How to Build a PROTAC

A PROTAC usually contains three modular parts: a ligand for the protein of interest, a linker, and an E3 ligase recruiter. The degrader works only if those parts support a productive ternary complex rather than two disconnected binary interactions.

• The POI ligand binds the target protein.
• The E3 recruiter binds an endogenous E3 ligase.
• The ternary complex enables E2 or E3-mediated ubiquitin transfer to the POI.
• Polyubiquitinated POI is sent to the proteasome for degradation.
• The PROTAC may then dissociate and engage another target molecule.

A good PROTAC project starts with target selection, not linker shopping. The POI should have a strong biological rationale and a reason why degradation may be more informative or more therapeutic than inhibition alone.

• Degradation can remove scaffolding or non-enzymatic functions that inhibitors do not fully address.
• Mutant-selective or disease-selective contexts may matter for safety, selectivity, or therapeutic rationale.

= Actions to take =
(1) According to the PROTAC text, what should a good PROTAC project start with?
(2) Which modular parts does the PROTAC text say a PROTAC usually contains? List them all.
(3) Extend the PROTAC text, picking up right after its last bullet point.
The rows below come from a separate source, unrelated to the PROTAC text.

= Extracted information =

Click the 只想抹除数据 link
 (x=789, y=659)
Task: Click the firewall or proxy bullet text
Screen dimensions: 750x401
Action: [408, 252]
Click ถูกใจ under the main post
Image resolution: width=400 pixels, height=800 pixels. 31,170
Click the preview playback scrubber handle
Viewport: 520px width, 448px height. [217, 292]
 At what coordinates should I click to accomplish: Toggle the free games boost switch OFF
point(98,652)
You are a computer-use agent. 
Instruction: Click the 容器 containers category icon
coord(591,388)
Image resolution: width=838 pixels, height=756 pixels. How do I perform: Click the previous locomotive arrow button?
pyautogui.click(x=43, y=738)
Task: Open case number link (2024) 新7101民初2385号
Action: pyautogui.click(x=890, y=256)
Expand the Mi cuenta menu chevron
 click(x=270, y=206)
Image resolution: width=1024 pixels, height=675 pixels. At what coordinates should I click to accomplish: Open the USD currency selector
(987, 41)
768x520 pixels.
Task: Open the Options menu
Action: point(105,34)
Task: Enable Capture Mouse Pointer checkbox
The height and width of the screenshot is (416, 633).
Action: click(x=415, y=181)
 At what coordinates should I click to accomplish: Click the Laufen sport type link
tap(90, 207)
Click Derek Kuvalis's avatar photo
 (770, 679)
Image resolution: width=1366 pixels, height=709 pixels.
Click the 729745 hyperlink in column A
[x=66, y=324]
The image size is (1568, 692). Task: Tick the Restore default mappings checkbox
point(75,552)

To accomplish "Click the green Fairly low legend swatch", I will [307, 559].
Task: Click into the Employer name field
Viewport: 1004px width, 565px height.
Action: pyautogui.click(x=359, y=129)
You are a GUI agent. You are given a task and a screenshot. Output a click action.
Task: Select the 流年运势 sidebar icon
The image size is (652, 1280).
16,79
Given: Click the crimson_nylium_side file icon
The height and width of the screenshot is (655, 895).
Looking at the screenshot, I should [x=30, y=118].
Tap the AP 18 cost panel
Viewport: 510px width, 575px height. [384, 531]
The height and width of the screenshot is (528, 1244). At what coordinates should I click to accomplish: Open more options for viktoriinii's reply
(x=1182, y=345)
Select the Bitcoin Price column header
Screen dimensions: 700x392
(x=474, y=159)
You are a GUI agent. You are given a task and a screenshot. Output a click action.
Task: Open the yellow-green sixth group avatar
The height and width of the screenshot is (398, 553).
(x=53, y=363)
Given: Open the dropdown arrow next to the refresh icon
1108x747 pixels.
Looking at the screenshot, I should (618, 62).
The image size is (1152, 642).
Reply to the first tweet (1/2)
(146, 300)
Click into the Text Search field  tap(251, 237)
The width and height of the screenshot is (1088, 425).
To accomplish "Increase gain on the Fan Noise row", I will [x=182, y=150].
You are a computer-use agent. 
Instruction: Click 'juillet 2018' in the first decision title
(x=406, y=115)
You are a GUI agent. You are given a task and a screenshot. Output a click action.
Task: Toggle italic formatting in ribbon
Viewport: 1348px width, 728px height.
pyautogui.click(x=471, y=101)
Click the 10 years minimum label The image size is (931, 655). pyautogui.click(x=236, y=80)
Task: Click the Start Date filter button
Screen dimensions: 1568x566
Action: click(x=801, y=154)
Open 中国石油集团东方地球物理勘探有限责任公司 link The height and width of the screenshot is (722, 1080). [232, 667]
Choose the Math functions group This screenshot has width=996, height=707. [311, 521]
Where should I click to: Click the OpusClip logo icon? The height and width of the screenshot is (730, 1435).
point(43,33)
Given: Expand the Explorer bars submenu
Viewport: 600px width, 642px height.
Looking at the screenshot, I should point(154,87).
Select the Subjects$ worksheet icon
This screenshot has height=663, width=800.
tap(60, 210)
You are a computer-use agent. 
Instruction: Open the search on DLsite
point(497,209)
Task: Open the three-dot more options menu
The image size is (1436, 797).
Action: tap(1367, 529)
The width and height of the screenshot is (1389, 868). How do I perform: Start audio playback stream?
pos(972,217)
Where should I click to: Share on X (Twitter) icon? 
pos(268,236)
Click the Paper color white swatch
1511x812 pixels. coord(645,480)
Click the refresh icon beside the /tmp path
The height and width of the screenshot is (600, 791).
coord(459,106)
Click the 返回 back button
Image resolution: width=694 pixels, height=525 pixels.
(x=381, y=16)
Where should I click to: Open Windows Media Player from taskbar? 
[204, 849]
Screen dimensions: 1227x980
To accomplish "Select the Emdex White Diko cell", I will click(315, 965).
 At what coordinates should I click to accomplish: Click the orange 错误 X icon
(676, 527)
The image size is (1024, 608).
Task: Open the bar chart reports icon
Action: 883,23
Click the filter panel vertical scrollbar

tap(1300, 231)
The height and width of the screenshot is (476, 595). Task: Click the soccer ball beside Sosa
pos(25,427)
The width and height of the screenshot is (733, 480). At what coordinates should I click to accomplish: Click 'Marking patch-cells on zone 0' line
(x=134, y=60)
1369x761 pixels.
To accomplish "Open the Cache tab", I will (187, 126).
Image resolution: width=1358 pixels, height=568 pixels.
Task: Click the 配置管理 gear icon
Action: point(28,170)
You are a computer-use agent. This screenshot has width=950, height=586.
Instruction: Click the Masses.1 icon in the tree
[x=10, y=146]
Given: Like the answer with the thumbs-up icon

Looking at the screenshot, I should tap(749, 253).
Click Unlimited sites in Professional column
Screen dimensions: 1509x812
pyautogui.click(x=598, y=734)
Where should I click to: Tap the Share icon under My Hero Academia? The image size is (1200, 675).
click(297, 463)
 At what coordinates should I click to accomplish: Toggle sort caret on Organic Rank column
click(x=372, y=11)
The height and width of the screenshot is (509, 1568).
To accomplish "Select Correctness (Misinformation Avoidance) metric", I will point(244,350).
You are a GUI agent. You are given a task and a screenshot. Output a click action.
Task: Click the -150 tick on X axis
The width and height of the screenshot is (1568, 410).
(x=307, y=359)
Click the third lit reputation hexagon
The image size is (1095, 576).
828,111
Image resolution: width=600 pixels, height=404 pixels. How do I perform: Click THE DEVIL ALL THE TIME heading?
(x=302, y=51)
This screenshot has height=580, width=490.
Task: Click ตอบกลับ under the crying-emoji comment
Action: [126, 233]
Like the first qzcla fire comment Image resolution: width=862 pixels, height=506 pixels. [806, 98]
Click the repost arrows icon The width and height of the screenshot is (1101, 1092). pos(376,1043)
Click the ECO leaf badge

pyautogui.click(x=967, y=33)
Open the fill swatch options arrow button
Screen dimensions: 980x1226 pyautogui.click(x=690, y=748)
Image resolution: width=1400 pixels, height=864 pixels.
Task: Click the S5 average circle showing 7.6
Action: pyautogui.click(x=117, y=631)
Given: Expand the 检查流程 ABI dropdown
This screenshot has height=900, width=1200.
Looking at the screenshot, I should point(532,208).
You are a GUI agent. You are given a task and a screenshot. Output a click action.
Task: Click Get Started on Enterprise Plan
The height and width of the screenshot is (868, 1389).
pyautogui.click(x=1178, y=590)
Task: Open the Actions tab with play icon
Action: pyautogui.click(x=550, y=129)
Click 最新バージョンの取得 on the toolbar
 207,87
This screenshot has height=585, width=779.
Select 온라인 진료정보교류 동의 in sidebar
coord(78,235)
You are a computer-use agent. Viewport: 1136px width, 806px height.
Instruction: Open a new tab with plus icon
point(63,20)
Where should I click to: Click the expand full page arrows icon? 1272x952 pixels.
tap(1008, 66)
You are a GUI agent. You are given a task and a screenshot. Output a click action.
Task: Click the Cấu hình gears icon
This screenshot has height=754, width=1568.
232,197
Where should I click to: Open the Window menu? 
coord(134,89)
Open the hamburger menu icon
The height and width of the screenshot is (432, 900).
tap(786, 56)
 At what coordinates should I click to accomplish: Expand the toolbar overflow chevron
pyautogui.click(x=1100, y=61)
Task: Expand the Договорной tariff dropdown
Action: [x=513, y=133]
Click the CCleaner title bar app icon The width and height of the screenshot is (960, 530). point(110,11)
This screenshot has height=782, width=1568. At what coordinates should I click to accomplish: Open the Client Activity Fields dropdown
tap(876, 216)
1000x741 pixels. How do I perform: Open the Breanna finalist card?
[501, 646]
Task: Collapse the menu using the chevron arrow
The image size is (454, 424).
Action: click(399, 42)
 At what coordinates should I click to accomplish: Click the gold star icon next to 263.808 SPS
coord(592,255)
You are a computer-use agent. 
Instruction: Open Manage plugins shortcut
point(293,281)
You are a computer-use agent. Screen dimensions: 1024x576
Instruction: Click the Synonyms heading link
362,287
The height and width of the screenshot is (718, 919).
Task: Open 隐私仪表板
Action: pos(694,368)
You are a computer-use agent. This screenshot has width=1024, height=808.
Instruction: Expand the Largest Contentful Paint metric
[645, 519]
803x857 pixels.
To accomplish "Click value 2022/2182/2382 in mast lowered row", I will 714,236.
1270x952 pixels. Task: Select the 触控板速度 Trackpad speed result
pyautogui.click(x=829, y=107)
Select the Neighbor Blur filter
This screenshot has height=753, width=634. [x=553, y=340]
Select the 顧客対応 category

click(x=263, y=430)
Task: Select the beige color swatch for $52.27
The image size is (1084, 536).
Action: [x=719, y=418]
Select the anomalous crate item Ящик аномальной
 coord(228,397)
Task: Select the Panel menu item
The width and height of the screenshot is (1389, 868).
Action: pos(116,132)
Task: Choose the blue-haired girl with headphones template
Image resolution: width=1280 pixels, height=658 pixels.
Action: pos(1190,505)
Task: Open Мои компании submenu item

= Answers given =
(1) Target selection, not linker shopping.

(2)
- A ligand for the protein of interest
- A linker
- An E3 ligase recruiter

(3)
• The best binder does not always need to hit an active site if it can support productive ternary geometry.
• Cellular localization, expression level, turnover rate, lysine accessibility, and assay availability all influence feasibility.

The E3 recruiter determines which ligase you bring into the ternary complex and therefore influences geometry, cooperativity, degradation profile, and tissue or cell-context suitability.

• VHL and CRBN are common starting points, but not universal answers.
• E3 choice should be considered alongside cell type, tissue expression, biology, and known off-target liabilities.
• Recruiter geometry can strongly reshape which ternary complexes are accessible.

If recruiter-side uncertainty is high, inspect recruiter scaffold context and ligase-side attachment options before you spend too much effort on linker enumeration.

Do not assume one linker is best. Start with a small panel that varies length, flexibility, polarity, rigidity, and attachment chemistry so you can learn how the POI and recruiter tolerate different bridge geometries.

Acceleration often comes from scale. DNA-encoded libraries, connector libraries, and batch workflows can help probe many POI or recruiter combinations much faster than serial one-off chemistry.

• Binary binding screens tell you whether one side of the molecule still engages.
• Ternary complex screens ask a different, often more relevant, question.
• Batch or API workflows help standardize larger candidate enumerations before synthesis or testing.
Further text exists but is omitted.